- Exercise aim: Please print the material from the line containing "This screenshot has height=776, width=1200." through the end of the material, both ends included, reproducing it line for line with nothing altered.

━━━━━ Study material

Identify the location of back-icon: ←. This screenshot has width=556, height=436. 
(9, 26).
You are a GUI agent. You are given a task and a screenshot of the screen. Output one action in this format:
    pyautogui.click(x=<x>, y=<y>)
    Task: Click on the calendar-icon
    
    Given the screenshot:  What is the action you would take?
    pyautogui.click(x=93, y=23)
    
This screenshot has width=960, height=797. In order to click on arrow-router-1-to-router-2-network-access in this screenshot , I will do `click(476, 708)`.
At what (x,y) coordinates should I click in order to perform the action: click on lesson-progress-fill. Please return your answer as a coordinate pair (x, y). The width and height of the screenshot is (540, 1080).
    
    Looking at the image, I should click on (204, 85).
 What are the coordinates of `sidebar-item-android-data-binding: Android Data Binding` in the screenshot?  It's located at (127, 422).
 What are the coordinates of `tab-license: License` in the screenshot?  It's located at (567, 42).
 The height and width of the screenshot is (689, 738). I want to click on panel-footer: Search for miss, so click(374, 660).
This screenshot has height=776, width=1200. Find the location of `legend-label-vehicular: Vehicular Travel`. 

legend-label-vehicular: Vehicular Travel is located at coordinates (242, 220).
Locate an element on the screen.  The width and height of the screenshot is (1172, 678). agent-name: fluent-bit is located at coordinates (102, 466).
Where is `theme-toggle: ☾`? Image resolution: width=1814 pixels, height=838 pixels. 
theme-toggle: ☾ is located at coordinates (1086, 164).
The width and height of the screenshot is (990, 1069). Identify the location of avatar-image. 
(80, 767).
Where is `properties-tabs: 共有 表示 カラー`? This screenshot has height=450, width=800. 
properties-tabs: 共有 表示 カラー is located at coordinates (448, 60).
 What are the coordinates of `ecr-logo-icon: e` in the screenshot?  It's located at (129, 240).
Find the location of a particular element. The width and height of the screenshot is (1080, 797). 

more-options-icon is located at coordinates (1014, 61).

━━━━━━━━━━

- Solution for this task:
This screenshot has height=776, width=1200. Find the location of `legend-label-vehicular: Vehicular Travel`. 

legend-label-vehicular: Vehicular Travel is located at coordinates (242, 220).
Locate an element on the screen.  The width and height of the screenshot is (1172, 678). agent-name: fluent-bit is located at coordinates (102, 466).
Where is `theme-toggle: ☾`? Image resolution: width=1814 pixels, height=838 pixels. 
theme-toggle: ☾ is located at coordinates (1086, 164).
The width and height of the screenshot is (990, 1069). Identify the location of avatar-image. 
(80, 767).
Where is `properties-tabs: 共有 表示 カラー`? This screenshot has height=450, width=800. 
properties-tabs: 共有 表示 カラー is located at coordinates (448, 60).
 What are the coordinates of `ecr-logo-icon: e` in the screenshot?  It's located at (129, 240).
Find the location of a particular element. The width and height of the screenshot is (1080, 797). 

more-options-icon is located at coordinates (1014, 61).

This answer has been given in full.